> ABOUT THIS TASK: The records below must be returned exactly, with every picture left out.

Dataset entries:
◆ ◆ ◆

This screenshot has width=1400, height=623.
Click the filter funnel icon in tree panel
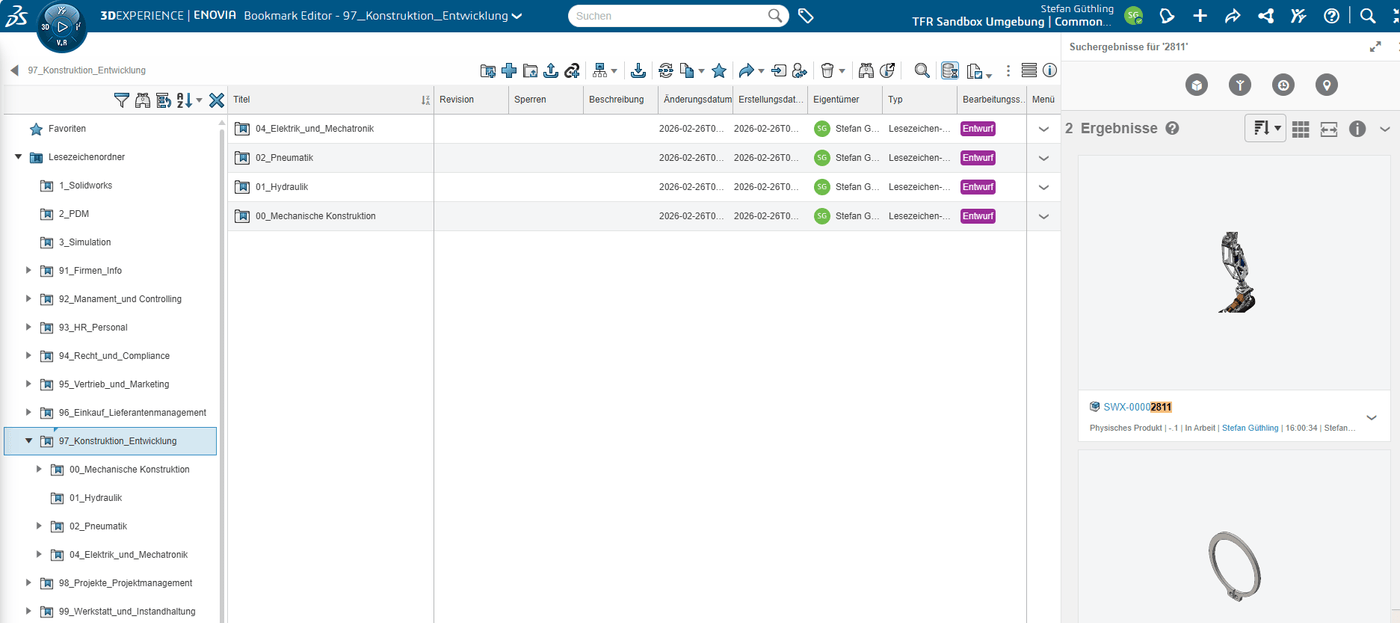coord(121,100)
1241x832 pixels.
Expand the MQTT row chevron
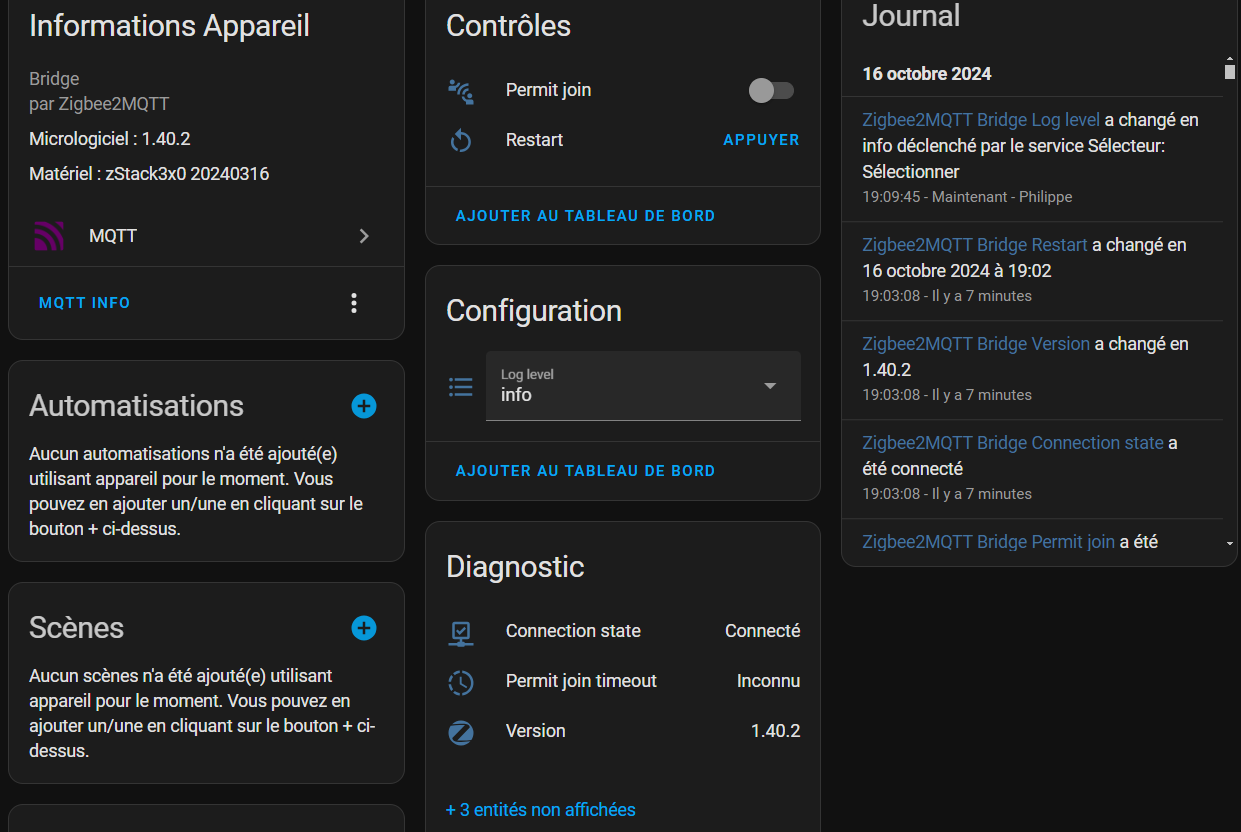pyautogui.click(x=364, y=236)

◆ ◆ ◆

> ANSWER:
This screenshot has width=1400, height=623.
Click the filter funnel icon in tree panel
coord(121,100)
1241x832 pixels.
Expand the MQTT row chevron
pyautogui.click(x=364, y=236)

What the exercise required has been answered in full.